● **What the task requires**
Reproduce the entries in full, with no changes.

● **Supplied data**
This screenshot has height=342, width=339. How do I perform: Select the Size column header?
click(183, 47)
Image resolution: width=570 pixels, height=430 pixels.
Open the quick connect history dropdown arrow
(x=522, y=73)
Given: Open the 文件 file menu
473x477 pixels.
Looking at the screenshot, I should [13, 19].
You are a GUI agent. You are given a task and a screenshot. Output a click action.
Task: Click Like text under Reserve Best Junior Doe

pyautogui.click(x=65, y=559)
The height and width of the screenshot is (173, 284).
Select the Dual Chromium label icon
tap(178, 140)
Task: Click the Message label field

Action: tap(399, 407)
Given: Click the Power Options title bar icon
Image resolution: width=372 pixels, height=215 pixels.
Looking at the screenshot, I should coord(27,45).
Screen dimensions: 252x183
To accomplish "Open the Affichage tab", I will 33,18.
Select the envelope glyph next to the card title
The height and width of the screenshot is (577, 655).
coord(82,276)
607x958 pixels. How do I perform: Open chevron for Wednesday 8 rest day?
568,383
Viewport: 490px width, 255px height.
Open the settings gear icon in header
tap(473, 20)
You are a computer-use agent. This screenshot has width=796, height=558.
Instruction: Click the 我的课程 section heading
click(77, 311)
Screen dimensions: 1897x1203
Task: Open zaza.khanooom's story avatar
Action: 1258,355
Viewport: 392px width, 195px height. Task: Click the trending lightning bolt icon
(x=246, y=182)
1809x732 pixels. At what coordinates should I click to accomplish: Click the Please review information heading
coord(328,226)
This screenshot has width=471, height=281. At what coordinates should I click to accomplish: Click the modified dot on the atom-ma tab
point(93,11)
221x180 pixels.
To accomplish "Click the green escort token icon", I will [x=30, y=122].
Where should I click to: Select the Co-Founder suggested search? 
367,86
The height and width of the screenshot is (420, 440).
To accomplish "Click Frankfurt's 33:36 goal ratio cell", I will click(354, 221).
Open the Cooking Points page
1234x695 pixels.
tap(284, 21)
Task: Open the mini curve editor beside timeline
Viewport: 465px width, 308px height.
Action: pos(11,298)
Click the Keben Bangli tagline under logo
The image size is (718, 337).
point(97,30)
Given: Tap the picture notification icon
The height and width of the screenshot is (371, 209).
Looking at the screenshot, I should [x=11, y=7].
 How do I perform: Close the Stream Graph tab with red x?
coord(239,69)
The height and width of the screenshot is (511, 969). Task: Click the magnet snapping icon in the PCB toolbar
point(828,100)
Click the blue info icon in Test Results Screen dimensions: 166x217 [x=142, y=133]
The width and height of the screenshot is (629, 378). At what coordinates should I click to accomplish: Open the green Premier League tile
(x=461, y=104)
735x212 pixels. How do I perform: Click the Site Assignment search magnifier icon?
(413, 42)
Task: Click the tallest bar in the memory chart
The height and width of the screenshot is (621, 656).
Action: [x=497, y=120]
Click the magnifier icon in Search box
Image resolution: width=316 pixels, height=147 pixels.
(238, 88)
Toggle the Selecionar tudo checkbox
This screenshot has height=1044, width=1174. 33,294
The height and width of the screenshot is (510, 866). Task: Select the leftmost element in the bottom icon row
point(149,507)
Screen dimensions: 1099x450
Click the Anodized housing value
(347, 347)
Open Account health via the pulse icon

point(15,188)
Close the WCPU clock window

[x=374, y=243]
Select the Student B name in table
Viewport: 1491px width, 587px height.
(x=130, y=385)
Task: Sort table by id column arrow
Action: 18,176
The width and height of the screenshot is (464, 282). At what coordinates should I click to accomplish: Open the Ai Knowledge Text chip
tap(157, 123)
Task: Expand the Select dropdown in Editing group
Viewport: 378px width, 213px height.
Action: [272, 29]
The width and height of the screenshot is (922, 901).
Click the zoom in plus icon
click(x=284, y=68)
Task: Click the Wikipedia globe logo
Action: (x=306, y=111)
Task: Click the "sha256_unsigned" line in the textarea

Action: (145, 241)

● **Response for this exercise**
This screenshot has height=342, width=339. How do I perform: Select the Size column header?
click(183, 47)
Image resolution: width=570 pixels, height=430 pixels.
Open the quick connect history dropdown arrow
(x=522, y=73)
Given: Open the 文件 file menu
473x477 pixels.
Looking at the screenshot, I should [13, 19].
You are a GUI agent. You are given a task and a screenshot. Output a click action.
Task: Click Like text under Reserve Best Junior Doe

pyautogui.click(x=65, y=559)
The height and width of the screenshot is (173, 284).
Select the Dual Chromium label icon
tap(178, 140)
Task: Click the Message label field

Action: tap(399, 407)
Given: Click the Power Options title bar icon
Image resolution: width=372 pixels, height=215 pixels.
Looking at the screenshot, I should coord(27,45).
Screen dimensions: 252x183
To accomplish "Open the Affichage tab", I will 33,18.
Select the envelope glyph next to the card title
The height and width of the screenshot is (577, 655).
coord(82,276)
607x958 pixels. How do I perform: Open chevron for Wednesday 8 rest day?
568,383
Viewport: 490px width, 255px height.
Open the settings gear icon in header
tap(473, 20)
You are a computer-use agent. This screenshot has width=796, height=558.
Instruction: Click the 我的课程 section heading
click(77, 311)
Screen dimensions: 1897x1203
Task: Open zaza.khanooom's story avatar
Action: 1258,355
Viewport: 392px width, 195px height. Task: Click the trending lightning bolt icon
(x=246, y=182)
1809x732 pixels. At what coordinates should I click to accomplish: Click the Please review information heading
coord(328,226)
This screenshot has width=471, height=281. At what coordinates should I click to accomplish: Click the modified dot on the atom-ma tab
point(93,11)
221x180 pixels.
To accomplish "Click the green escort token icon", I will [x=30, y=122].
Where should I click to: Select the Co-Founder suggested search? 
367,86
The height and width of the screenshot is (420, 440).
To accomplish "Click Frankfurt's 33:36 goal ratio cell", I will click(354, 221).
Open the Cooking Points page
1234x695 pixels.
tap(284, 21)
Task: Open the mini curve editor beside timeline
Viewport: 465px width, 308px height.
Action: pos(11,298)
Click the Keben Bangli tagline under logo
The image size is (718, 337).
point(97,30)
Given: Tap the picture notification icon
The height and width of the screenshot is (371, 209).
Looking at the screenshot, I should [x=11, y=7].
 How do I perform: Close the Stream Graph tab with red x?
coord(239,69)
The height and width of the screenshot is (511, 969). Task: Click the magnet snapping icon in the PCB toolbar
point(828,100)
Click the blue info icon in Test Results Screen dimensions: 166x217 [x=142, y=133]
The width and height of the screenshot is (629, 378). At what coordinates should I click to accomplish: Open the green Premier League tile
(x=461, y=104)
735x212 pixels. How do I perform: Click the Site Assignment search magnifier icon?
(413, 42)
Task: Click the tallest bar in the memory chart
The height and width of the screenshot is (621, 656).
Action: [x=497, y=120]
Click the magnifier icon in Search box
Image resolution: width=316 pixels, height=147 pixels.
(238, 88)
Toggle the Selecionar tudo checkbox
This screenshot has height=1044, width=1174. 33,294
The height and width of the screenshot is (510, 866). Task: Select the leftmost element in the bottom icon row
point(149,507)
Screen dimensions: 1099x450
Click the Anodized housing value
(347, 347)
Open Account health via the pulse icon

point(15,188)
Close the WCPU clock window

[x=374, y=243]
Select the Student B name in table
Viewport: 1491px width, 587px height.
(x=130, y=385)
Task: Sort table by id column arrow
Action: 18,176
The width and height of the screenshot is (464, 282). At what coordinates should I click to accomplish: Open the Ai Knowledge Text chip
tap(157, 123)
Task: Expand the Select dropdown in Editing group
Viewport: 378px width, 213px height.
Action: [272, 29]
The width and height of the screenshot is (922, 901).
Click the zoom in plus icon
click(x=284, y=68)
Task: Click the Wikipedia globe logo
Action: (x=306, y=111)
Task: Click the "sha256_unsigned" line in the textarea

Action: (145, 241)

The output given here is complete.